Goal of the exercise:
Copy word for word the stretch of the listing from the line containing "has width=792, height=612." through the end of the listing. Leave the pictures out.

------

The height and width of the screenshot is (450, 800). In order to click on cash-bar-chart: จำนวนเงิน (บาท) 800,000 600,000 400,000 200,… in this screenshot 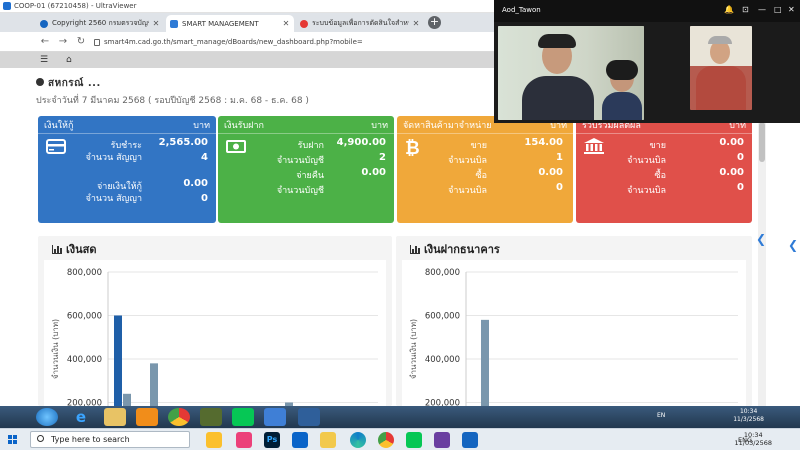, I will do `click(215, 333)`.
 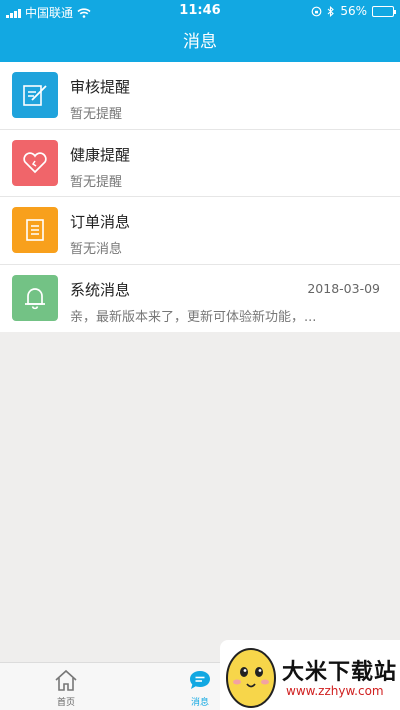 I want to click on message-title: 订单消息, so click(x=100, y=222).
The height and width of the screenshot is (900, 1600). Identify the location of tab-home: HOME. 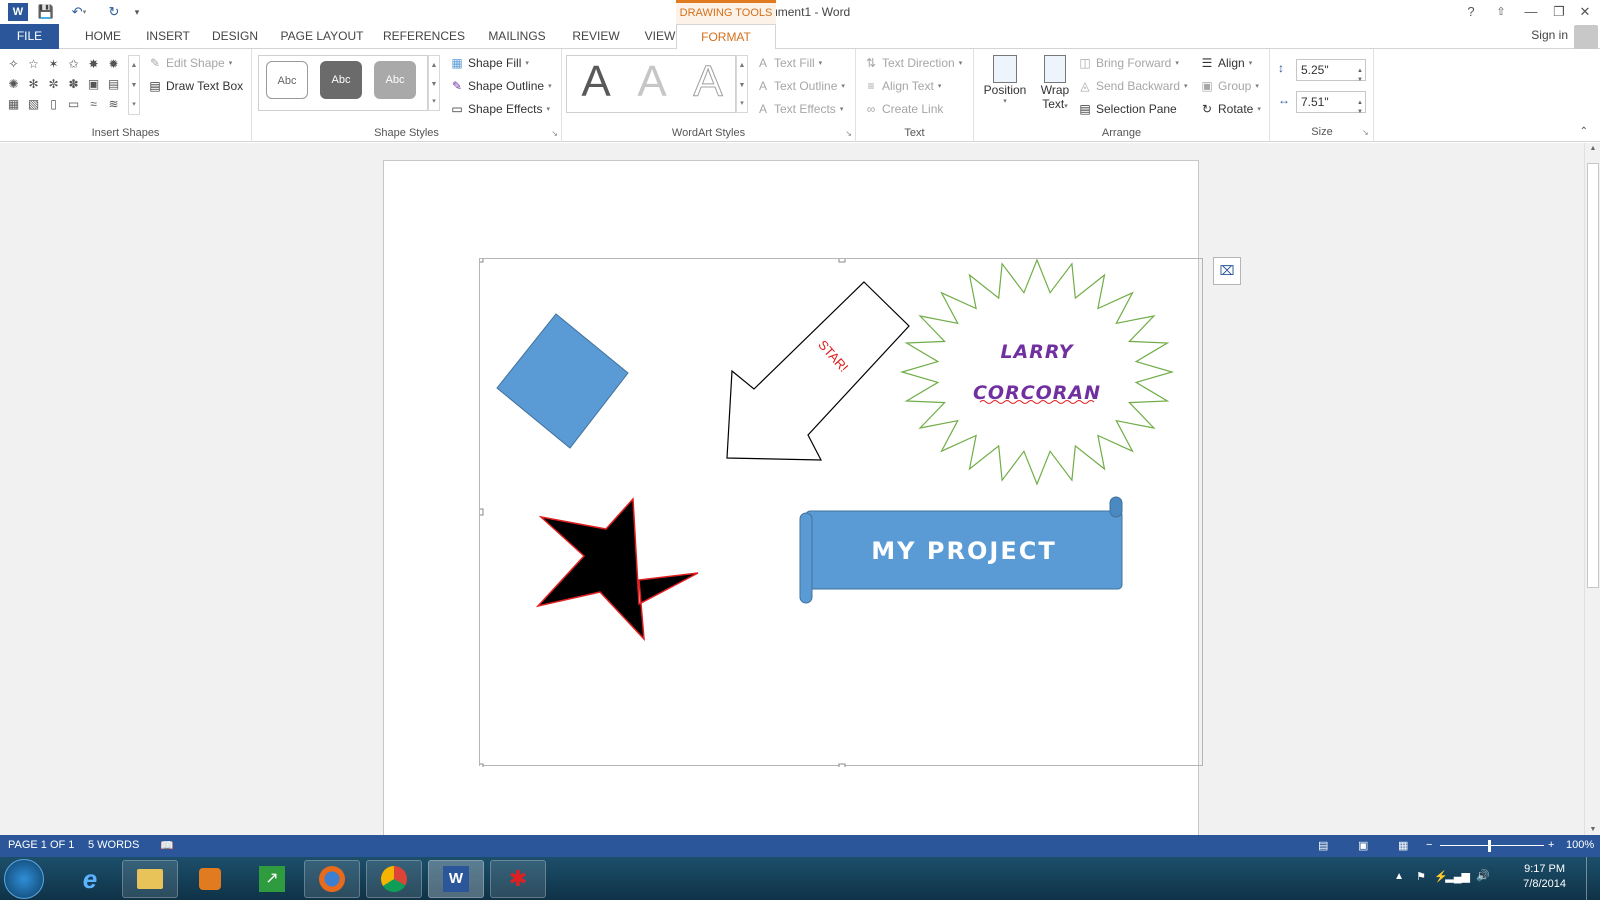
(103, 36).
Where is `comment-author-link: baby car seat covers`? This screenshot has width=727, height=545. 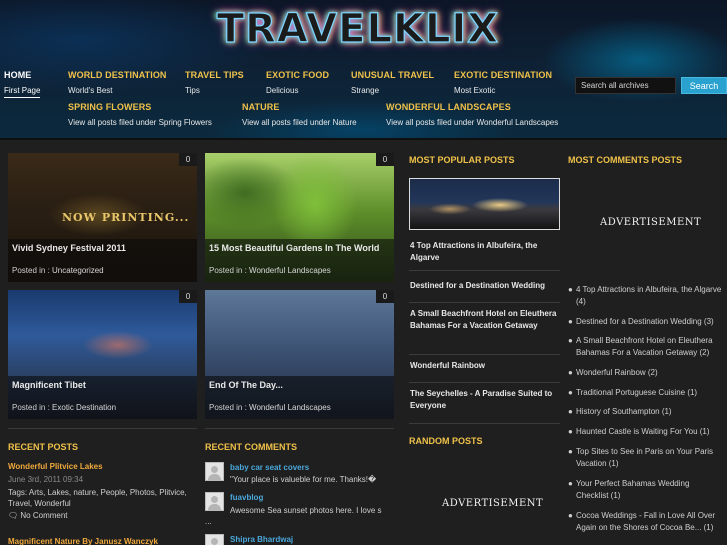 comment-author-link: baby car seat covers is located at coordinates (270, 468).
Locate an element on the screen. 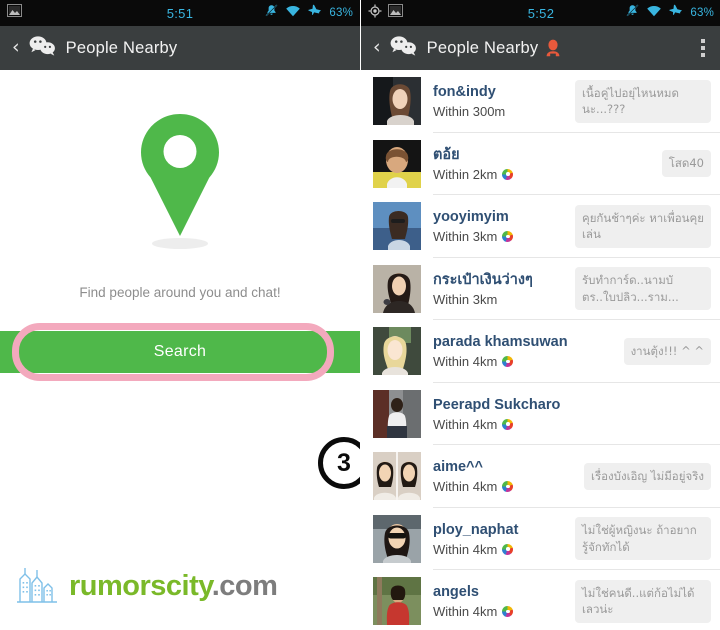 This screenshot has height=630, width=720. person-name: ตอ้ย is located at coordinates (446, 154).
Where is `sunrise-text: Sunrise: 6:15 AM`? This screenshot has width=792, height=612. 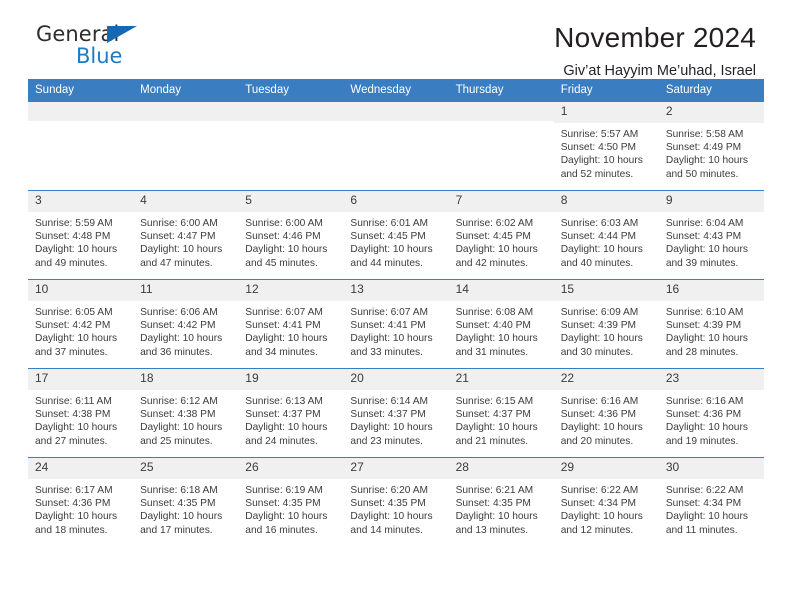
sunrise-text: Sunrise: 6:15 AM is located at coordinates (494, 401).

------

Expected answer:
Where is `sunrise-text: Sunrise: 6:15 AM`? This screenshot has width=792, height=612. 
sunrise-text: Sunrise: 6:15 AM is located at coordinates (494, 401).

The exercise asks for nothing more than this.